We also think that even those individuals who do take steps to hold something other than a target-date fund can do that in a way that's consistent with making best use of their 401(k) plan. We offer 401(k) plans to people to allow them to exercise choice around what types of investments they want to make.Read Full Transcript
With a target-date fund and in particular a target-date fund that's index based and relatively passive, so you know what exposures you've got in that fund and how they're going to change, then plus other exposure, other options that you've got in the plan, you may be able to construct a portfolio that's a better fit for your unique circumstances than even the target-date fund alone could give.
So, it's very possible, and we do see some people doing this, doing this core-satellite type approach in their plans. It's very possible that people are doing that with the best of reasons in mind, and that is they're getting to a portfolio that's a much better fit for them. And they've got the target-date fund there to to do some work in terms of rebalancing and keeping in a broad exposure that's consistent with risk targets over time.
Benz: So, your target-date funds are pretty stripped down and so you're saying you see people adding some of these additional asset classes that aren't represented in your target-date plans?
Ameriks: Sure. Either additional asset classes or active management, if that's available through their plan. They may see a manager or a sector of the market that they themselves believe would add value given their circumstance and want to add that to their portfolio.
With the passive approach that we've got with our target-date funds, you know that we're not going to undo that or double up on that in a way that gives them an undesired risk exposure. So, at the end of the day nobody is a pure target-date fund investor. We all have assets that are outside of our retirement plans, and our spouses may have assets. We have other things. You've got to think about a portfolio holistically. A target-date fund remains an excellent choice as a base, but if you want to customize that yourself, absolutely. If you do that in a disciplined way, it can make a lot of sense.
Benz: So, let's briefly talk about customization.
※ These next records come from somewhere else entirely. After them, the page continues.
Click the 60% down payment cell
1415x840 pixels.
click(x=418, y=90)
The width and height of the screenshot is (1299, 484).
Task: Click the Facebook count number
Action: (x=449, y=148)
So say I'm looking at a target-date plan in my 401(k) and seeing the asset allocation. What are some reasons that I might nudge my equity weighting up or down using other investments in the plan?
Ameriks: Well, I think one that a lot of people will talk about, we get a lot of plan sponsors that talk about this in terms of customization, but it really does depend on the individual circumstance. So one thing may be the other assets that you've got outside of your plan that would give you reason probably to think about exactly how the target-date fund is allocated. If you're in a situation where your spouse is say a government employee and has a very guaranteed, strongly based pension income, you might be comfortable with taking a little bit more risk. If on the other hand they're a Silicon Valley executive where they have a lot of stock options, you may want to head in the other direction.
But ultimately, unfortunately, it comes down to the individual's situation and even an employer can't make that decision for everybody in a plan. Just because an employer offers a pension plan doesn't mean that every participant's accrued rights to that pension plan, especially these days. Or that they see that asset in the same way.
So it really does depend on your individual circumstances, and so we're big believers that target-date funds are great utility players in terms of building a core portfolio. But some of the advice services that are out there and managed account service that can take into account your other household assets, could really help.
Benz: Well, thanks John. It will be interesting to see how this whole issue of participant behavior unfolds in the target-date world. Thanks for sharing your insights.
Ameriks: Thanks for having me.
Benz: Thanks for watching. I'm Christine Benz for Morningstar.com.